REQUIREMENTS: Reproduce, character for character, the lines of the data below, beginning at the line containing "1260x821 pixels. Task: Toggle" and continuing through the line containing "click(x=73, y=94)", including both of those lines.

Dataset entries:
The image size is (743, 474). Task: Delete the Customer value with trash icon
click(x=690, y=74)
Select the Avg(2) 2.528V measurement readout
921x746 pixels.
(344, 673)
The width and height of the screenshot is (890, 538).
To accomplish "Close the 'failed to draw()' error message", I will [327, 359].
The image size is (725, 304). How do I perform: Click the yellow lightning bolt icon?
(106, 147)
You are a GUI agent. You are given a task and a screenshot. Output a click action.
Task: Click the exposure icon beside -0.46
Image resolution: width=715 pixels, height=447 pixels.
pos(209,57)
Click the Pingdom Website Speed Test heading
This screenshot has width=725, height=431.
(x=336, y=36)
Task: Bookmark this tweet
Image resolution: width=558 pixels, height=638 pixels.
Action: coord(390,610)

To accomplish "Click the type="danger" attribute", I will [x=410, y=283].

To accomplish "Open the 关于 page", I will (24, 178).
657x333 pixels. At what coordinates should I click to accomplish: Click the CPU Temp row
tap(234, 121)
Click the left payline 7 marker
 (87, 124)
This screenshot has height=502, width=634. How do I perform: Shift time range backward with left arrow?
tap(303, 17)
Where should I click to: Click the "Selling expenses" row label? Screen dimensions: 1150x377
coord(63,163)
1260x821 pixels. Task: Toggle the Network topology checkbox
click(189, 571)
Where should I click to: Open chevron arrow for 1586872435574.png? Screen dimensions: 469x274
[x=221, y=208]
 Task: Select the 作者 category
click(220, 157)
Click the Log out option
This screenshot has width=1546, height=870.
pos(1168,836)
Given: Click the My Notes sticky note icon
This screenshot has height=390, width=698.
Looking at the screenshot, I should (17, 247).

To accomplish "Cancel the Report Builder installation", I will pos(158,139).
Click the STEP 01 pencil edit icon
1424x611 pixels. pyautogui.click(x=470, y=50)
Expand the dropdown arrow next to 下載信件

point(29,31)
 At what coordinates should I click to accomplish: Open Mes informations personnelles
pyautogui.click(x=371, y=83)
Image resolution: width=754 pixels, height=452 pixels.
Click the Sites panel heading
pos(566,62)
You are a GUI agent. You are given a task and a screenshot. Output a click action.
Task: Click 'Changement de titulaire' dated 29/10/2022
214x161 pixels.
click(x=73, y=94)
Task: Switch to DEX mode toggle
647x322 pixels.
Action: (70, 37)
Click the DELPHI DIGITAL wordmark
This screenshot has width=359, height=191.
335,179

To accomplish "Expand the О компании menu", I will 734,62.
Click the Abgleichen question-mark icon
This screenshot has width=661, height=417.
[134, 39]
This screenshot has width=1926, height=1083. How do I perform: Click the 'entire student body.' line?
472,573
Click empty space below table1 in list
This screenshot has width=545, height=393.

RESPONSE TO THIS TASK:
1260x821 pixels. Task: Toggle the Network topology checkbox
click(189, 571)
Where should I click to: Open chevron arrow for 1586872435574.png? Screen dimensions: 469x274
[x=221, y=208]
 Task: Select the 作者 category
click(220, 157)
Click the Log out option
This screenshot has width=1546, height=870.
pos(1168,836)
Given: Click the My Notes sticky note icon
This screenshot has height=390, width=698.
Looking at the screenshot, I should (17, 247).

To accomplish "Cancel the Report Builder installation", I will pos(158,139).
Click the STEP 01 pencil edit icon
1424x611 pixels. pyautogui.click(x=470, y=50)
Expand the dropdown arrow next to 下載信件

point(29,31)
 At what coordinates should I click to accomplish: Open Mes informations personnelles
pyautogui.click(x=371, y=83)
Image resolution: width=754 pixels, height=452 pixels.
Click the Sites panel heading
pos(566,62)
You are a GUI agent. You are given a task and a screenshot. Output a click action.
Task: Click 'Changement de titulaire' dated 29/10/2022
214x161 pixels.
click(x=73, y=94)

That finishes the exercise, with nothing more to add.